Adventures du jour!
To sum up: rough patch but it got better.
Yesterday I got what felt like inextricably stuck on the book and decided to write a letter to a friend instead, about Bad Ex Stuff to someone it felt okay to tell it to and who’d said okay. (Thank you!)
It took a long time. I avoided thinking about the fact that I wasn’t writing fiction while I was writing the letter, felt pretty good when I got it done, and sent it so I wouldn’t have to deal with it today.
Then I got caught up on webtoons, watched a video, went to sleep.
Woke up about four hours later wrecked that I’d sent the email.
UFF DA.
Logically it’s fine. I trust the friend. But just the visceral experience of not being able to Take It Back was rough. Something bad will happen; it will come out of the blue; it will hurt people I care about because that’s what hurts the worst. That’s exactly how this used to work. Just because I don’t actually have people in my life who do this now doesn’t mean I’m not waiting for it to happen.
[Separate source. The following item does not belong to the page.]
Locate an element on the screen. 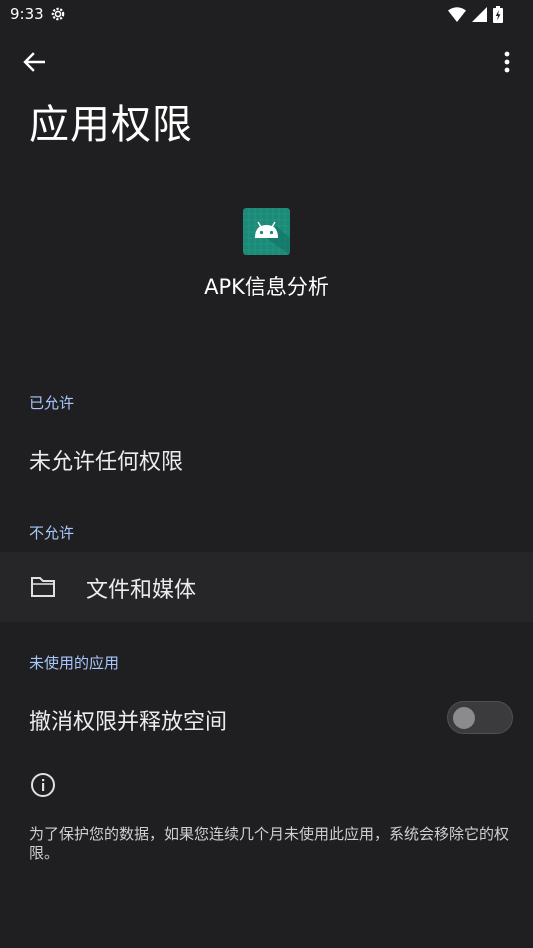 Image resolution: width=533 pixels, height=948 pixels. android-icon is located at coordinates (266, 232).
It was hard not to swerve away from the thoughts this morning: I hate this, I hate feeling like this, I hate remembering this feeling of waiting for something dreadful to happen, knowing it’s a WHEN and not a WHETHER. Cried it out, sticky, sludgy tears, then got up and went out for a walk.
I tore up my feet yesterday on the long walk (which I only noticed late last night), so I bandaged stuff up, grabbed a different pair of shoes, and PUT ON SOCKS. Even though I didn’t have to be at a place of business that required them. The horror!
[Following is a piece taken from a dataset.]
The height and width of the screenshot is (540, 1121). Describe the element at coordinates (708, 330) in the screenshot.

The few days where it was chilly enough to want a sweater were here and gone; I came back to the apartment drenched in sweat, as usual.
While I was out walking, I figured out what Mr. Assassin had to do. WHEW. I got back, ditched the socks, took a shower, discovered that my feet were quite painfully sticking to the floor and have finally broken down and put on another pair of socks. These have flowers all over them, though, so they’re at least moderately acceptable.
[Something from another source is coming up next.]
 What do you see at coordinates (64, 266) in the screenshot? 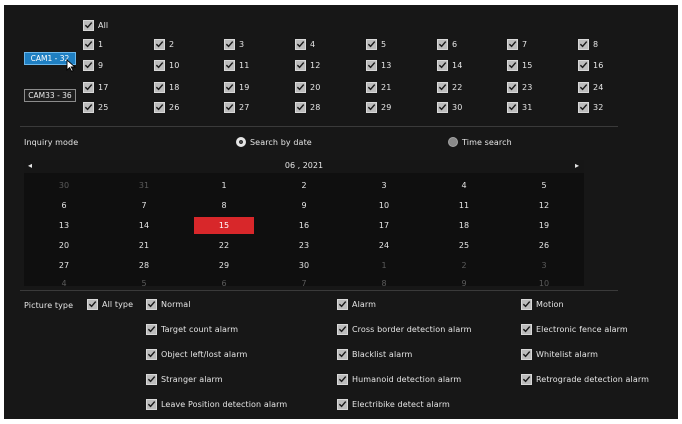
I see `calendar-day: 27` at bounding box center [64, 266].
Then I went through the scene I was stuck on. It was mostly good. I didn’t get Mr. Assassin to do the thing he was supposed to do, but I got him most of the way there. I left him on a question and am switching POVs to another character so it will feel like Mr. Assassin has time to “think” about things off-camera.
While I was writing books for clients, they never really wanted me to write anything too complex (although the guy who originally wanted the sf/noir stories was okay with it). It’s really nice to be able to go, “Hey! If I switch POVs while character A is subconsciously processing something, then when he has insight after I get back to his POV, it’ll feel more like a genuine insight.”
Got done with the chapter, suddenly felt like taking a nap. Slept like a rock. Woke up: face hurts, feet hurt, everything hurts. I know it’s a good thing–I’ve regained the ability to feel low-level pain, which means I’m not feeling like I’m in an emergency situation–but mehhhhhh. I should do yoga but today I would rather whine. Drinking lots of fluids, wearing the damn socks, taking headache meds, eating the foods. (Ray’s making Korean fried rice because I begged her and because we have leftovers.)
I’ll start the next scene here in a minute, back to the Goob. I’m leaving Goth Girl in my back pocket for now.